I have a biter. He is anti-social because I think he was adopted to early and from being de-clawed. We adopted him when he was nine months and he has been a challenge. He was not one for an inexperianced cat owner which is why I think he was given away. He is always grumpy and does not like being petted very often. If you pet him when he is not in the mood he gives you a rawl and a “did I say you could pet me” glare. We read him well and leave him be but a stranger might get bitten if the warning was not taken seriously.
My husband’s cat is somewhat like that (she’s better-natured about the biting and clawing) - we read her well enough that the damage is minimized, and we know what we’re in for. Someone else playing with her would be afraid of all those teeth and claws coming at them, but since she’s a scaredy cat and and disappears whenever someone comes over, it’s not an issue.
Kittens with biting problems need to learn bite control. Normally they figure this out from the feedback they get from their litter mates. Bite softly, and everyone has fun. Bite too hard, and playmate will cry or hiss, and fun is over.
Sometimes this knowledge doesn’t transfer very well to humans, either because kittens don’t place us in the same category as their littermates, or because another kitten can withstand a much harder bite than a human without getting angry.

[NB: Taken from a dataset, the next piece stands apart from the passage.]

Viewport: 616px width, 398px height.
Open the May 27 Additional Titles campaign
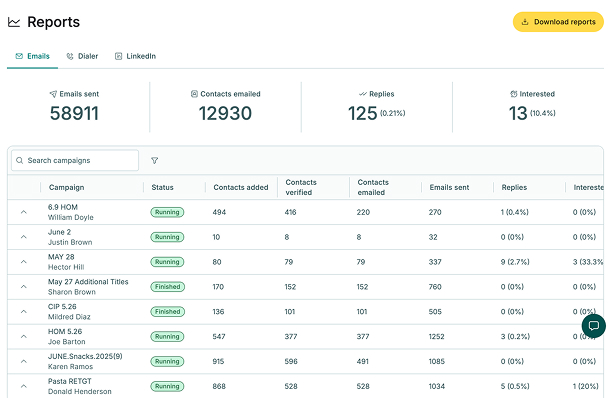[88, 282]
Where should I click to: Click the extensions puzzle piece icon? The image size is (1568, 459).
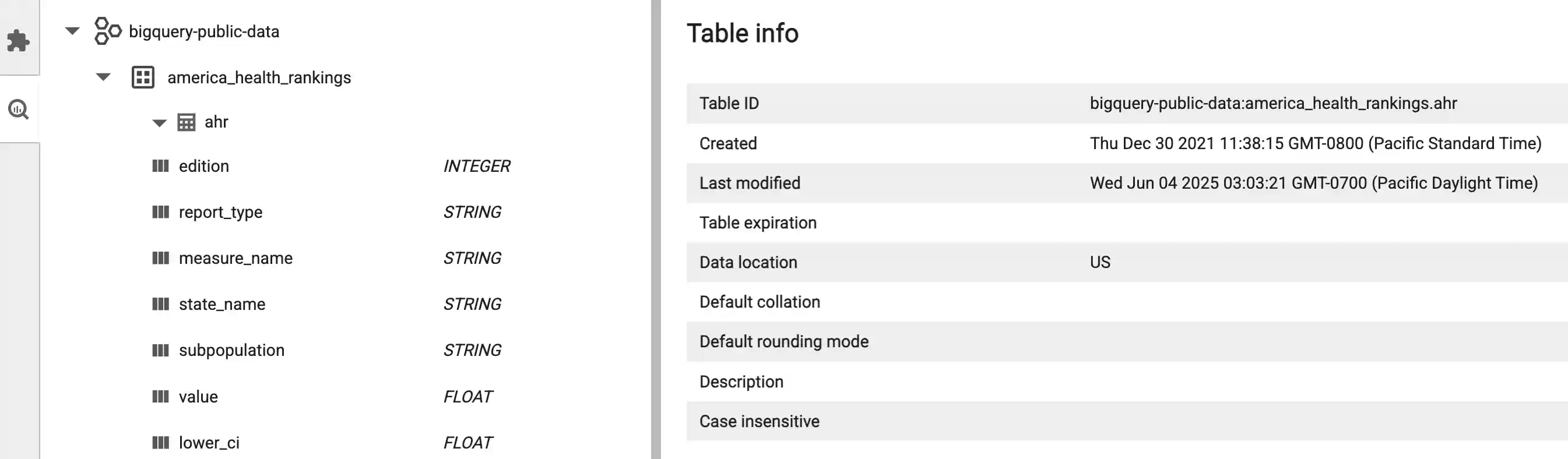click(18, 41)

You need to provide some kind of unsubtle feedback to the kitten whenever it crosses the line and bites too hard, so it understands that its actions cause you pain. Pull away, make some kind of noise (I’ve found that hissing is very effective), and don’t resume play for a minute or two. They’ll figure it out pretty quickly.
I’m not a big fan of striking a cat, no matter how gently you do it. I think it makes them too wary of your hands and fingers after awhile. You can teach bite control just as easily with other kinds of feedback.
Oh, my gosh, he’s adorable. I’m glad the advice worked, because it’s exactly what mama-cat would have done (except she might have bitten back, too.) Another thing she’ll do is grab them by the scruff of the neck and hold them down for a second.
HA! Ain’t that god’s own truth. When the fuzzy roomies were small, my legs from thigh down to ankles were a welter of half-healed scratches. I should’ve owned stock in neosporin. It’s a wonder I didn’t get anything worse than red welts while they healed.
Daniel knows that when I say, “Daniel! BeHAVE!” or “NO!” he’s in trouble. Usually when he’s giving his sister trouble or clawing madly at the closet door just to make it rattle. :rolleyes: Lord, what cats these be.
They also know to back away rapidly if I see them about to get into trouble and I make a loud “Tss tss tss!” noise because they know next thing I will get up and shoo them away.
I disappeared on my own thread for a while, but thank you everyone for commenting, and for the nice comments about my furball
I just dropped off the one other cat I had in my house at my parent’s place this weekend. He was an older cat, and had adopted my grandfather, so I finally gave up fighting him and let him go stay there. Now the kitten is by himself, but my other cat couldn’t abide him at all so he’s never really had a playmate.
I’m still working with him on the biting. I’ve gotten to the point where a sharp no usually stops him, but he does come back for more (i.e., because I’m typing right now, he’s trying to bite my fingers!)
I think I decided tonight to get another kitten. I may be getting in over my head here, but I think he needs a buddy with a similar energy level. I don’t want to risk getting another adult cat that won’t accept the kitten. He’s wearing me out! I only have so many hours in the day to play. If I had his energy, I could work three jobs
Anyway, thanks again for the tips… much appreciated!
The best toy for a kitten is another kitten. Usually they will cheerfully wrassle each other to exhaustion, and then snuggle up to each other and take a nap and look utterly innocent and adorable. Two kittens are usually less trouble than a single kitten. Go for it. And post pics.